Book Read Free

The Best American Sports Writing 2011

Page 15

by Jane Leavy


  By custom Tigers cheerleaders support any player at the foul line by shouting his name. In the first half Bolton was fouled twice. H.S. had been cheering as usual, but each time Bolton went to the line, in a peaceful protest, she folded her arms, stepped back, and remained silent while her squad cheered, "Go, Rakheem!" After the halftime buzzer, H.S. was scolded "in front of God and everybody," says her father. H.S. had not "abided by the Cheerleader Constitution," according to Hunt. The code requires cheerleaders to shout equally for all. Rather than cheer for Bolton, she chose to go home.

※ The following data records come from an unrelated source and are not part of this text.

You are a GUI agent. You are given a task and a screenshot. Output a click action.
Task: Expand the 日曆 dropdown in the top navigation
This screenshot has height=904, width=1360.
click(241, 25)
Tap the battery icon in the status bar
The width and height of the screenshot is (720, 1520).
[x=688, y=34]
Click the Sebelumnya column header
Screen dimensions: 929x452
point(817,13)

  The violation was apparently so egregious that as H.S. walked into cheerleading class the following Monday, McInnis met her with this hello: go to the principal's office. H.S. was kicked off the squad. Within an hour her father was in Bain's office. "I asked him, 'Are you telling me that my daughter had to cheer for her [attacker]?'" recalls the father. "He told me that if it means she had to cheer for Bolton or be removed, then that's what I'm telling you."

  Though H.S. was later permitted to rejoin the cheerleading squad if she would follow its rules, the family filed a civil suit against the school district, and on September 16 the Fifth U.S. Circuit Court of Appeals ruled that H.S.'s silent protest was not protected speech under the First Amendment. However, the court wrangling distracts from the bottom line: a school is supposed to be an emotional safe haven for all students, and educators should help, not harass, students in vulnerable positions. Why force H.S. to do something that made her uncomfortable? Why not err on the side of compassion? "For all anyone knew," Hunt says of the protest, "it was a girl mad at a boy." By this rationale a rape charge is no different from a text-message breakup.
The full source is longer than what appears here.